If these are true, then isn't the input behaving like Schmitt input?

 

[crutschow]

So, I think I quite got it. When Input is 1 Volts output is 5 volts. (as the datasheet says).
When input is 1.1 Volts the output is 5 - 25*0.1 = 2.5 Volts (as you said), and when input is 1.2 volts the output is 0 volts. Beyond this the amplifier has already saturated so the output remains 0 volts.
So, the state switching occurs at about 1.2 volts when increasing voltage from 0 to 5.
But, when I decrease voltage from 5 to 0, the stage switching occurs at about 3.8 Volts (by following similar analysis).
If these are true, then isn't the input behaving like Schmitt input?

Not quite. A Schmitt trigger actually has a small amount of positive feedback which causes the output to abruptly change state at the switch point. This is no point where the output is at any voltage other then 0V or +5V.

 

[crutschow]

The CD4069 is a logic inverter. Stray feedback from output to input is negative feedback that simply reduces the high frequency gain and it will not oscillate.

You are correct, of course. Forgot about it being an inverter.

So then the only thing that would cause the output to not switch smoothly is any noise in the input signal which would be amplified during the transition.

 

[Mikebits]

What you are concerned about on a slow rising edge is noise on the signal can cause false triggers or double clocking. See attached.

**broken link removed**

 

[audioguru]

The Mosfets in a CD4069 inverters IC are symmetrical so it switches when the input is typically at half the supply voltage.

 

[thecritic]

Sorry but I am still not altogether clear. Was my analysis at post #6 (excluding the claim of similarity of Schmitt input) correct?
Mikebits Diagram shows that the state switching occurs at around 2.5 volts when increasing from 0 to 5 volts. Is the case same if I decrease from 5 to 0 volts?
In any case, why is the output high even when input is say 1.8 volts (but the datasheet says maximum low level input voltage = 1 volts)

I am sorry if I am repeating something.
Thanks for all the help so far.

 

[audioguru]

The CD4069 ICs are not all the same. Some have a stronger P-channel Mosfet and others have a stronger N-channel mosfet. Typical ones have Mosfets with symmetrical strengths so they switch at half the supply voltage. Some switch at 1V and others switch at 4V when the supply is 5V. Some have a switching input voltage that is anywhere between 1V and 4V.

They are a simple linear class-A push-pull amplifier. I have a graph that shows the typical voltage gain is 100 (40dB) with a 5V supply when the output voltage averages at half the supply. The gain drops when the output approaches the positive supply or ground. Since they are a linear amplifier then they do not have the hysteresis of a Schmitt trigger.

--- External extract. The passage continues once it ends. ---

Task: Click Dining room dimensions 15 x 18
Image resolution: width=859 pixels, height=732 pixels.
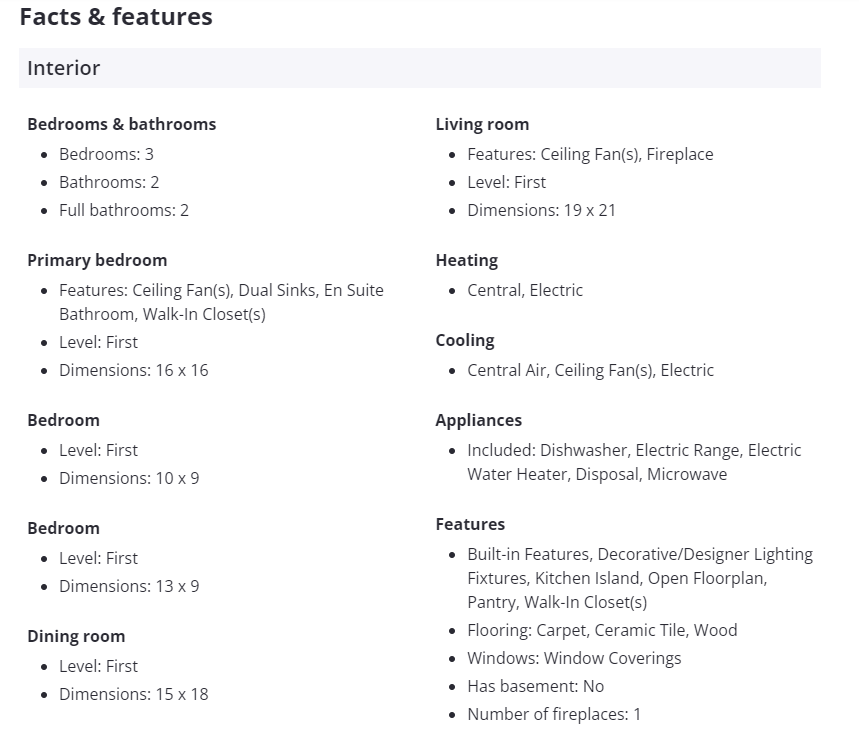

If yours has a +5.0V supply and since its output is high when the input is +1.8V then its input switching voltage is above 1.8V which is normal.

 

[thecritic]

Thanks. It seems clear now. The ICs switch anywhere between 1 volts and 4 volts which is same whether you decrease from 5 to 0 or increase from 0 to 5;
Even the IC makers don't know this switching voltage, so to be safe they say: Minimum High level input voltage = 4 volts (although 3.5 volts would also work)